Premium Finance Issues

It won’t take a major storm for the repercussions of today’s decision to be felt.  Already there are mutterings and possibly action among some insurance premium finance companies that they will not loan people money to purchase TWIA policies. The finance companies don’t want to get stuck with unpaid claims for premium refunds in the event TWIA is placed into insolvency proceedings.

Lending Issues

 

Although the band may play on for a little while longer, lenders along the coast are also going to face  a difficult reality.  Sober lenders will likely start taking a serious look at the extent to which they want to lend money on the basis of collateral (homes, businesses) that are insured on TWIA paper but that be little more than a pile of unrepaired sticks and an expensive claim in state receivership proceedings following a significant storm. And, with the failure of legislative action to correct the problem, new Texas Insurance Commissioner Julia Rathgeber will face difficult decisions. She has to decide whether to place TWIA right now into some sort of insolvency proceedings so that its limited funds are not further siphoned off.  She also has to decide whether to reverse the decision of her predecessor to deny TWIA the ability to borrow money to raise cash.

Psychological Issues

 

And there is yet another consequence lilkely to be felt soon.  When you are uninsured or incompletely insured, it does not take an actual loss to cause great stress.  Informed people, particularly in the densely populated areas of the Texas coast such as Galveston where the affects of a TWIA insolvency are most likely to be felt, are going to lose a lot of sleep this summer.  The glimmer of hope that things would get fixed either during the regular legislative session or during a special session has just evaporated. Now, every time something enters the Gulf of Mexico, our friends on the coast with TWIA policies  have to worry not just about the emotional and financial losses that inevitably come from storm loss. They also have to be concerned about the significant possibility that their losses may not be as insured as they hoped. They have to worry that they may be living under a blue tarp (or worse) for a very long time.

Is there a ray of hope?

Only a sliver. It was important that TWIA got reinsurance that attached at a low value.  That appears to have happened.  But that (still expensive) reinsurance will do limited good if TWIA can’t sell its bonds after a storm to raise cash. If not, there will be a large gap between TWIA cash and the reinsurance. Maybe we will learn something about that possibility soon.  One of the many problems with post-event bonds as a vehicle for catastrophic risk transfer, however, is that you can’t tell for sure whether you will have enough money to pay claims until those dark days following the catastrophe.

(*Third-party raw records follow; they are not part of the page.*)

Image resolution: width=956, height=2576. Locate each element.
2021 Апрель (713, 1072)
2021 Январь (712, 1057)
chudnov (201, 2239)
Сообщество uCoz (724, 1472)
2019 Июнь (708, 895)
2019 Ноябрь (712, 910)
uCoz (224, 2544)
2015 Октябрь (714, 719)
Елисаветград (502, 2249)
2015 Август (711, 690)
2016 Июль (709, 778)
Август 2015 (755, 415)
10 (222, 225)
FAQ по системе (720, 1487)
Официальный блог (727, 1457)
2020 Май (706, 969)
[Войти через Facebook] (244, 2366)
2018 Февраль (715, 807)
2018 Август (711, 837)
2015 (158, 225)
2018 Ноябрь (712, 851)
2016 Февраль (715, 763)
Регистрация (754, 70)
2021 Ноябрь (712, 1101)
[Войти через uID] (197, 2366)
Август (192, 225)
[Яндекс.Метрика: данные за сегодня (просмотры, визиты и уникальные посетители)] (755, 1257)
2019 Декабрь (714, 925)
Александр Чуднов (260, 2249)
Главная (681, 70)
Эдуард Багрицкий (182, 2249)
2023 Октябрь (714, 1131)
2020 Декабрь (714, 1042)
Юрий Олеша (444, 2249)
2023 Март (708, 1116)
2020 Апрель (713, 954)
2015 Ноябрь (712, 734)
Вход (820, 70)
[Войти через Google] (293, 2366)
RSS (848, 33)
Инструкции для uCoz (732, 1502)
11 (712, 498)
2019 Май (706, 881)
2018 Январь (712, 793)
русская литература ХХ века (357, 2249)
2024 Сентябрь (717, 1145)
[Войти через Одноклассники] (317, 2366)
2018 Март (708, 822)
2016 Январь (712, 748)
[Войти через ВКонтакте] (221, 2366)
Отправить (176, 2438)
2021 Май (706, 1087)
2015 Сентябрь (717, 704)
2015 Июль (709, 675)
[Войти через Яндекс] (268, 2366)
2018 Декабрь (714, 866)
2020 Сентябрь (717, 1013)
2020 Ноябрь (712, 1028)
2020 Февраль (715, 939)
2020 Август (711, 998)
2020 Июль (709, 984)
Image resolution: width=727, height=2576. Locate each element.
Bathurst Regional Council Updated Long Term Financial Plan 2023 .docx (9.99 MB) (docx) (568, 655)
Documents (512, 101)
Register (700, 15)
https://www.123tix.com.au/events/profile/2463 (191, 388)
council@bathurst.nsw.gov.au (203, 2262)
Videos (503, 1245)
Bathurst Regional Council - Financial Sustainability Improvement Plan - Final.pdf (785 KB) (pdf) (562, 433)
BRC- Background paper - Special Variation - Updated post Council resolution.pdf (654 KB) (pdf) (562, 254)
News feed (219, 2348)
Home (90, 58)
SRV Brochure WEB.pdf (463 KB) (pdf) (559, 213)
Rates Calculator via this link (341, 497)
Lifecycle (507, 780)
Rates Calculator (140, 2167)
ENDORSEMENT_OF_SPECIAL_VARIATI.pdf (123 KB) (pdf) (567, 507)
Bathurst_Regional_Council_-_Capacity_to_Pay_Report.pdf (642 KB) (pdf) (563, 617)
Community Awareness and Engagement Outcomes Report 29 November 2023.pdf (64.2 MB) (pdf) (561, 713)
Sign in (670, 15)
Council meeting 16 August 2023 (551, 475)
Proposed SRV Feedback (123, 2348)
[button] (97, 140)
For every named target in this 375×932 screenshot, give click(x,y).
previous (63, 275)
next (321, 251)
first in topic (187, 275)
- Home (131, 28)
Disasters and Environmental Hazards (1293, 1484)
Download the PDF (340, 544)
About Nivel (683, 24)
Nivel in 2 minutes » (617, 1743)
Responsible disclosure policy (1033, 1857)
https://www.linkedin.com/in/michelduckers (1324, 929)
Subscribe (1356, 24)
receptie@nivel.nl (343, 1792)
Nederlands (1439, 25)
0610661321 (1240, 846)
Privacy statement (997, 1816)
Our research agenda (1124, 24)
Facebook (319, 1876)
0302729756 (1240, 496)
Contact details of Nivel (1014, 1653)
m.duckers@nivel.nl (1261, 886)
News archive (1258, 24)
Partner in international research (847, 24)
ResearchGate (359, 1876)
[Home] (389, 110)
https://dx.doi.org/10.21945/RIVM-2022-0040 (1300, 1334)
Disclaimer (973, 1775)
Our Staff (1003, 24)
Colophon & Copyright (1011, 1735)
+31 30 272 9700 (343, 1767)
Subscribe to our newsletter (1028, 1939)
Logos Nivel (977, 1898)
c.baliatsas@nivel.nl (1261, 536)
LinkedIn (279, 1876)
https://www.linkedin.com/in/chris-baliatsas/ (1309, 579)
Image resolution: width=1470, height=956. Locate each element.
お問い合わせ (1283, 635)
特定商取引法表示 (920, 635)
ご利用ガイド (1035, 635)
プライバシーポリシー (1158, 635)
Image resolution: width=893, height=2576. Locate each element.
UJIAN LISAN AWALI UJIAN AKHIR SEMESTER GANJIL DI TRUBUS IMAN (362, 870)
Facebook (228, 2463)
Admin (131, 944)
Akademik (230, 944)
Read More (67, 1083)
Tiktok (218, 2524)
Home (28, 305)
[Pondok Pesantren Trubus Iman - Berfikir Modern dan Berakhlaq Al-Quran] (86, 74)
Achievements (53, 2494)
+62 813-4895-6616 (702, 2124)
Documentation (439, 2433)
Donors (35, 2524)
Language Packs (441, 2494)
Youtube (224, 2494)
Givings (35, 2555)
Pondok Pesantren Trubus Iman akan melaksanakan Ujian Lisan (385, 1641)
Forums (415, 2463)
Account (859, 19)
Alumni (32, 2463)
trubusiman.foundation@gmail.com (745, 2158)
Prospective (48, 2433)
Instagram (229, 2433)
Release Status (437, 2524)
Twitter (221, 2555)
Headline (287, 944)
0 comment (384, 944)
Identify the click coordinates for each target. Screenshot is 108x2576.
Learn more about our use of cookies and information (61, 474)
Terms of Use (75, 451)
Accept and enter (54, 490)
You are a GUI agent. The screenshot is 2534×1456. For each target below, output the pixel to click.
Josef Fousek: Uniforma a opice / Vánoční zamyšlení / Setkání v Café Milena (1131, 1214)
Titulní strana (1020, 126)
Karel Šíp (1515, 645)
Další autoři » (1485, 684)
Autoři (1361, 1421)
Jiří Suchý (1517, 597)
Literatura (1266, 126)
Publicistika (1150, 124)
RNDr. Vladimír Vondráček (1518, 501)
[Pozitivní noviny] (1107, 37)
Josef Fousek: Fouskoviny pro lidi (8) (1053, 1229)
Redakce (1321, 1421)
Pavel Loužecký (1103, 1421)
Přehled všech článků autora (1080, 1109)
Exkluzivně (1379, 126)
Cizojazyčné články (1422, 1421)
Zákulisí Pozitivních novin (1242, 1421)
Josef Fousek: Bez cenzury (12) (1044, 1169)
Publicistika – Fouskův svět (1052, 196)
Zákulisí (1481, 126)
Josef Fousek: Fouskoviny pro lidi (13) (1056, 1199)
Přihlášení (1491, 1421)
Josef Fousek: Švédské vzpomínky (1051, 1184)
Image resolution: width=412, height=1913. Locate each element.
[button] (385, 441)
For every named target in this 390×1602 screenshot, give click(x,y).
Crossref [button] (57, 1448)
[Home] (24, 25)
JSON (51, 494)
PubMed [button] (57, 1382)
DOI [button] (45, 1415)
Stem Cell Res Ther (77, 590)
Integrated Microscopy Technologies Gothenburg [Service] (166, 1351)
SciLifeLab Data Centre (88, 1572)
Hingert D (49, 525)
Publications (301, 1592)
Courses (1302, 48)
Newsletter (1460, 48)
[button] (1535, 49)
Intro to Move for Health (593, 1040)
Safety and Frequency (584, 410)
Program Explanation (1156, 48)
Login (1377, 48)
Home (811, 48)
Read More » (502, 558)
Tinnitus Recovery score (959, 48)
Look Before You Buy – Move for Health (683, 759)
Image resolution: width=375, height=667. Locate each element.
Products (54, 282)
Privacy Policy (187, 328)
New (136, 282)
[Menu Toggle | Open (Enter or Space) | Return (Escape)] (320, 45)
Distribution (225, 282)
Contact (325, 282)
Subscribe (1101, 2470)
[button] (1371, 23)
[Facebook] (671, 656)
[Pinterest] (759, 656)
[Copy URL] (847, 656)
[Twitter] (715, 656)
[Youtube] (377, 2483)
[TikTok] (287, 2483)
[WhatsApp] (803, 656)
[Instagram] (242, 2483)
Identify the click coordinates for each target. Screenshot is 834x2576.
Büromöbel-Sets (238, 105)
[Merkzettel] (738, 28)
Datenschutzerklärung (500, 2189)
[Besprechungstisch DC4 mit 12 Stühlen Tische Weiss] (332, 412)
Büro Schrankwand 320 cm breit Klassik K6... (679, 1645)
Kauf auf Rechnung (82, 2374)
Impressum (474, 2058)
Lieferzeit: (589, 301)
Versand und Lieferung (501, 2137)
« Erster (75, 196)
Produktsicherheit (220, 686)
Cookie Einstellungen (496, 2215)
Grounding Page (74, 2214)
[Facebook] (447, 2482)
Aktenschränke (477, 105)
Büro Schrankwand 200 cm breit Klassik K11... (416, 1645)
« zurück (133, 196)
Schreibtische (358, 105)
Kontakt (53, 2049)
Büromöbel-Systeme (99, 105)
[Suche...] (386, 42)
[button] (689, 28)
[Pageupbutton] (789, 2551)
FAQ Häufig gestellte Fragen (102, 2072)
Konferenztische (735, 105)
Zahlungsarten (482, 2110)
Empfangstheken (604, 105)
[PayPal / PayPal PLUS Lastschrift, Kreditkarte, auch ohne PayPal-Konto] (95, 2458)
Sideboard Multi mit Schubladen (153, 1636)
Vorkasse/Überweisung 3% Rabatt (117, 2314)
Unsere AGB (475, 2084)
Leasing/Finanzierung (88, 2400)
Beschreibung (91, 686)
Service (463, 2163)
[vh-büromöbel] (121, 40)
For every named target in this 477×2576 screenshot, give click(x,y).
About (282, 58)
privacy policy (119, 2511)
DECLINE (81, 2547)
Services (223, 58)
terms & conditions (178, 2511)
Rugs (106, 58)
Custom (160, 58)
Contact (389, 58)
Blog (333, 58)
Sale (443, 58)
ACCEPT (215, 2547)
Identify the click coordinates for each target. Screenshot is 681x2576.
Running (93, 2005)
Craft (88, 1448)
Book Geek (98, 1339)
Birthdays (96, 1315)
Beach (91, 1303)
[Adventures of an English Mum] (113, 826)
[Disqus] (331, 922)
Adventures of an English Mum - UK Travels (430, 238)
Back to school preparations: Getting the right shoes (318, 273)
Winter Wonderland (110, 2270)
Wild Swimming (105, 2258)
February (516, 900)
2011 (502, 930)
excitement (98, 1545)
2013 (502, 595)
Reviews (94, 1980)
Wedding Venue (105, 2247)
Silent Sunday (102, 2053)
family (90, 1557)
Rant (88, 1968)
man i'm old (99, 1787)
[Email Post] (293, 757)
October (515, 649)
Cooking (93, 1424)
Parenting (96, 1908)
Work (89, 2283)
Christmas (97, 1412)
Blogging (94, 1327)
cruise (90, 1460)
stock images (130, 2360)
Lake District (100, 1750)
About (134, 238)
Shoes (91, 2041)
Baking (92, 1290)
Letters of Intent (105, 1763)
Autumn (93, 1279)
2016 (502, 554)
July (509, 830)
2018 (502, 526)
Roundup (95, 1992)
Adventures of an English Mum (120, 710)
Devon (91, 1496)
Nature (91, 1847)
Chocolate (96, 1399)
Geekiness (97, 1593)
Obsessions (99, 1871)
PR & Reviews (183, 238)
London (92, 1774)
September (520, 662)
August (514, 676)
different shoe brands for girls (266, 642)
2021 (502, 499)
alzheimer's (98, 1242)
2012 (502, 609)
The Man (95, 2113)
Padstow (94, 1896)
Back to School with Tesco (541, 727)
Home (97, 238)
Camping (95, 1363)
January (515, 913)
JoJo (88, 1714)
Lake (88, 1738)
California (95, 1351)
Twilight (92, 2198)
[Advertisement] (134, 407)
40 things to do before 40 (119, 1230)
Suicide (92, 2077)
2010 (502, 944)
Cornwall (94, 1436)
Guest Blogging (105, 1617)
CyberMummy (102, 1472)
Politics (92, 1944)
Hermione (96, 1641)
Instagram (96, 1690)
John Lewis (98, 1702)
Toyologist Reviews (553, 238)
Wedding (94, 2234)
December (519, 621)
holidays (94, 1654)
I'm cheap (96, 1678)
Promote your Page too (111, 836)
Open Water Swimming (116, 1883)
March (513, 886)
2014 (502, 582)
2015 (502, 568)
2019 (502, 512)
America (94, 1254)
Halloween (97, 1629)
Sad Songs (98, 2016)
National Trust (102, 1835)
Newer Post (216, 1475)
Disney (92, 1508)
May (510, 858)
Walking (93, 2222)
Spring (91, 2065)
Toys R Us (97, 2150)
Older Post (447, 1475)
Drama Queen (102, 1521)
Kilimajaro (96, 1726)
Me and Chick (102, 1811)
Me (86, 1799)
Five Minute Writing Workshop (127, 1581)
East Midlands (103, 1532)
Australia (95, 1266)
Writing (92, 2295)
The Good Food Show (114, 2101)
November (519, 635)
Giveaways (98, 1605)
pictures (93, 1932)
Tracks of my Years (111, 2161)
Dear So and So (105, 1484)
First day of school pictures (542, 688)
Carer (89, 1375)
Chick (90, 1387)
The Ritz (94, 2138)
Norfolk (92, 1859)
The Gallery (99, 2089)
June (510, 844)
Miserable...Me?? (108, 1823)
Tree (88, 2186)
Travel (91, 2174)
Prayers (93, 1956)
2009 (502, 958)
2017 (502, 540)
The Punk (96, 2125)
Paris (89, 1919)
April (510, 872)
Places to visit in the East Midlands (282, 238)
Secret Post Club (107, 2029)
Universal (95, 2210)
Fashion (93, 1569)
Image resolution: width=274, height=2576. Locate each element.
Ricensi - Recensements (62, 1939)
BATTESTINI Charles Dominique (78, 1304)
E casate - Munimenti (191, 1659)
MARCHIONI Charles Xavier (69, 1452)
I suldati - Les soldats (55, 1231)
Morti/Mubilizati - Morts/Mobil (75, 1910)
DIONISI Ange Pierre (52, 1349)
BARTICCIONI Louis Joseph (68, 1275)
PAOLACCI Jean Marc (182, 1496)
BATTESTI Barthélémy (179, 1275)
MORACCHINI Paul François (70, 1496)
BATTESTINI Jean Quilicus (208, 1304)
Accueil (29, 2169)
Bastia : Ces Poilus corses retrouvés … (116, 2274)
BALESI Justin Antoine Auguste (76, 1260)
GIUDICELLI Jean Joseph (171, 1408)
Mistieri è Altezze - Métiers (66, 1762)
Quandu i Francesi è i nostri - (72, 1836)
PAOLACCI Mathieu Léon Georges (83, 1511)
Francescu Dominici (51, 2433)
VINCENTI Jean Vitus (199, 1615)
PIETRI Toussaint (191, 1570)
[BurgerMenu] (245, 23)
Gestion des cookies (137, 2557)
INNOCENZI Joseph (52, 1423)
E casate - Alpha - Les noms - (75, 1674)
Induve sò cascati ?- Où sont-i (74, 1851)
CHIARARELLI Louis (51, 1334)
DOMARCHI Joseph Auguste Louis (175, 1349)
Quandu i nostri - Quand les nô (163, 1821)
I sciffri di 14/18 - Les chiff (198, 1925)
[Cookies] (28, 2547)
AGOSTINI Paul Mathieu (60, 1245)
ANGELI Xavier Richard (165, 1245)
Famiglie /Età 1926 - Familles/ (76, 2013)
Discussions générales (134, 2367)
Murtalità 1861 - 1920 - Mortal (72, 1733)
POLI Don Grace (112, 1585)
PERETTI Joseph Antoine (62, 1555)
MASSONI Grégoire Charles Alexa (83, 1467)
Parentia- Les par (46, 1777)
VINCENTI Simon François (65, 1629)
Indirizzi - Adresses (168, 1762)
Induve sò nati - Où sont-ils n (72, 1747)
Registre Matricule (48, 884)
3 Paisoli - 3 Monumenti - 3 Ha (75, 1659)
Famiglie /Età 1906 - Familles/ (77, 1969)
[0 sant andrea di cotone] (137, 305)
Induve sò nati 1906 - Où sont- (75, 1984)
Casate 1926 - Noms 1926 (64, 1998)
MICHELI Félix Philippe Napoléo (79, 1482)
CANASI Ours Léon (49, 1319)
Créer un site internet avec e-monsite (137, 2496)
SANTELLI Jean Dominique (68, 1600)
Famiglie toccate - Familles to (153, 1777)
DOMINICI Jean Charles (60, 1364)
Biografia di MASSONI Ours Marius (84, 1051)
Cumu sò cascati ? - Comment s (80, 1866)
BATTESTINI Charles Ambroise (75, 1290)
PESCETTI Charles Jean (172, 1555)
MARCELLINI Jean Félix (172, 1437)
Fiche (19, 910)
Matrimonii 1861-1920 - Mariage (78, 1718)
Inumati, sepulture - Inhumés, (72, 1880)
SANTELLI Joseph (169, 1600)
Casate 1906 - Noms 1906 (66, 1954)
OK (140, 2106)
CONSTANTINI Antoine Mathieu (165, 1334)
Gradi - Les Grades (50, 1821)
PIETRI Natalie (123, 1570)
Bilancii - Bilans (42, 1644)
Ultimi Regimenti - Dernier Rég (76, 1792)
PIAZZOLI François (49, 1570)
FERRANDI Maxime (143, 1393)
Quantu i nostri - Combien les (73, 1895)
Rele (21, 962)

Good news: TWIA looks to have reinsurance for this summer

According to industry publication The Insurance Insider, TWIA has secured the rights to $1 billion in reinsurance attaching at $1.7 billion.  TWIA also has the option of instead obtaining a larger $1.25 billion in reinsurance but with a higher $2.2 billion attachment point.  Both policies apparently cost about the same, likely around $100 million or about 23% of TWIA’s available cash. Purchase of the reinsurance, while helping to protect the struggling state-sponsored insurer for this summer, will, however, reduce TWIA’s ability to increase its internal Catastrophe Reserve Trust Fund. Purchase will thus keep Texas’ largest coastal windstorm nsurer dependent on this expensive form of protection.